What to work on
Every record should be written out exactly, with the pictures left out.

Supplied material
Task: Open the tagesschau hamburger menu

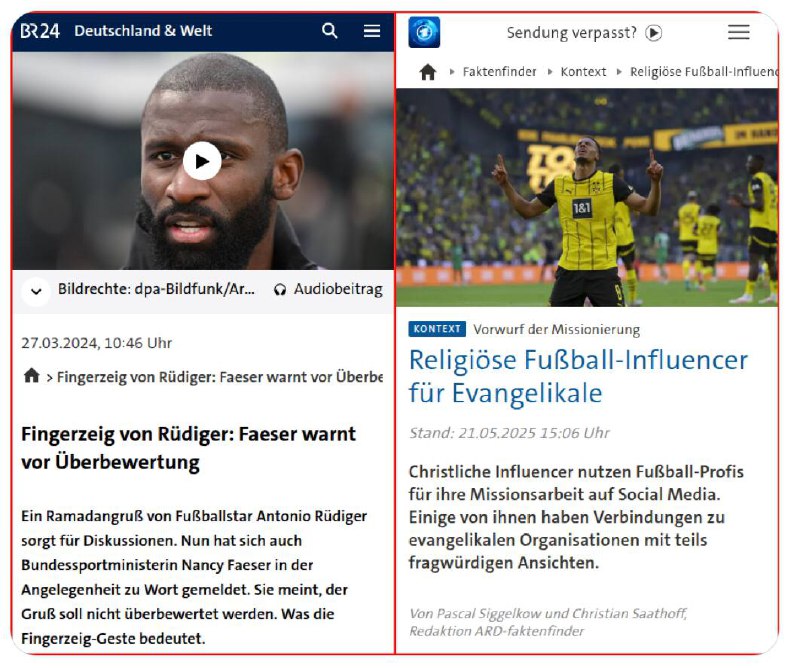Action: 738,32
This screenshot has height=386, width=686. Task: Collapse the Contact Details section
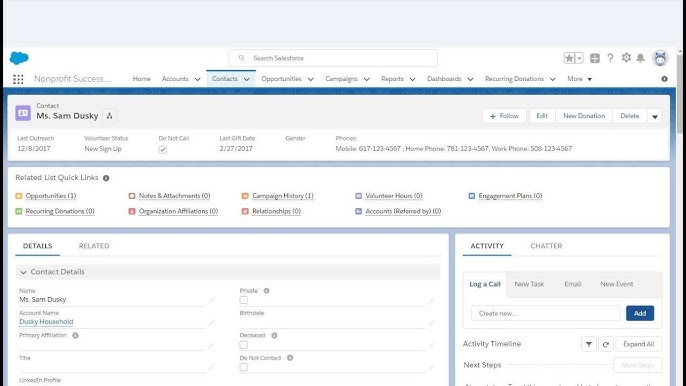point(23,272)
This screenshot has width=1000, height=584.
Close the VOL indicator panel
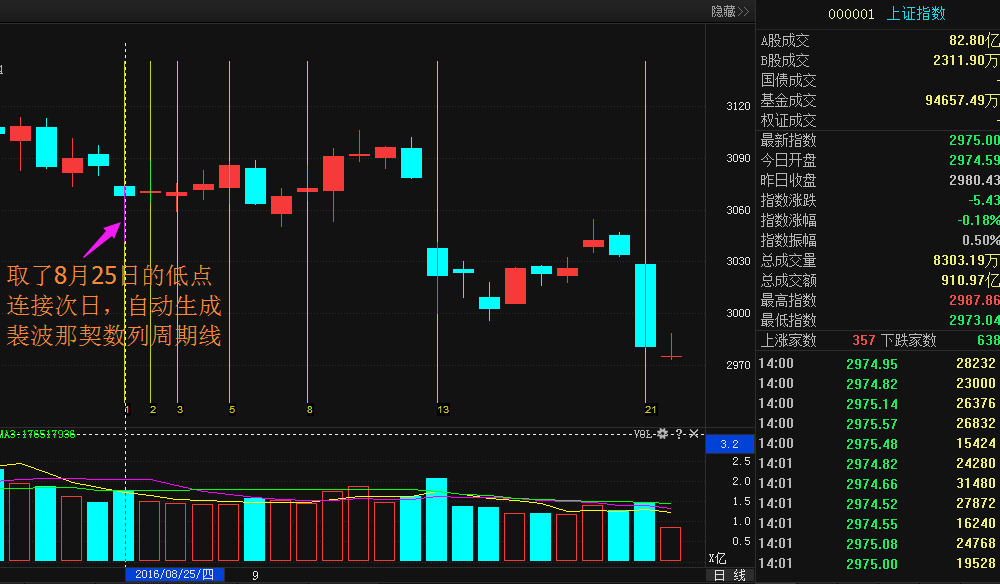(x=694, y=434)
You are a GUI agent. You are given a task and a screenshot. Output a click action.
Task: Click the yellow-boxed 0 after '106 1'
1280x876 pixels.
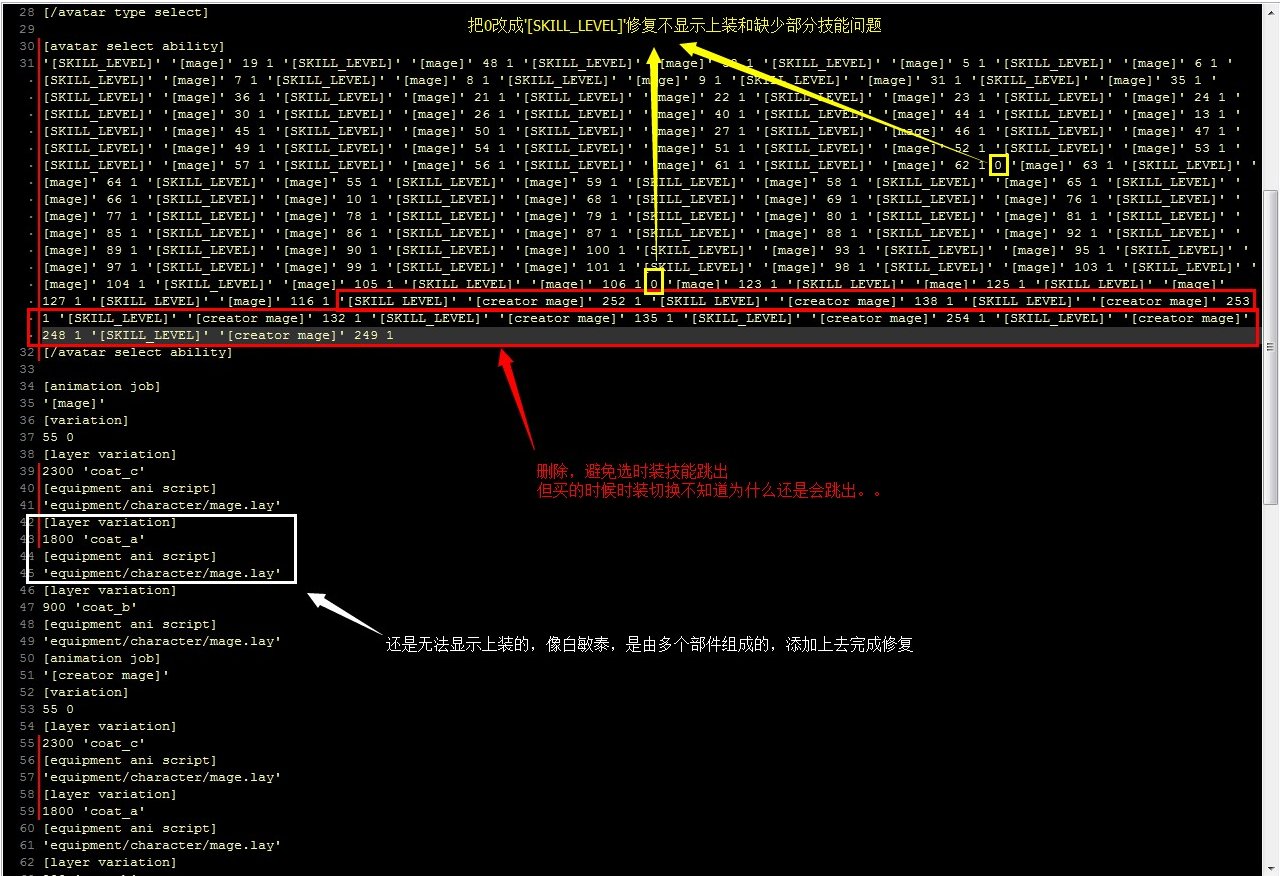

Result of the task
Task: Open the tagesschau hamburger menu

Action: 738,32
This screenshot has height=386, width=686. Task: Collapse the Contact Details section
point(23,272)
This screenshot has width=1000, height=584.
Close the VOL indicator panel
(x=694, y=434)
You are a GUI agent. You are given a task and a screenshot. Output a click action.
Task: Click the yellow-boxed 0 after '106 1'
1280x876 pixels.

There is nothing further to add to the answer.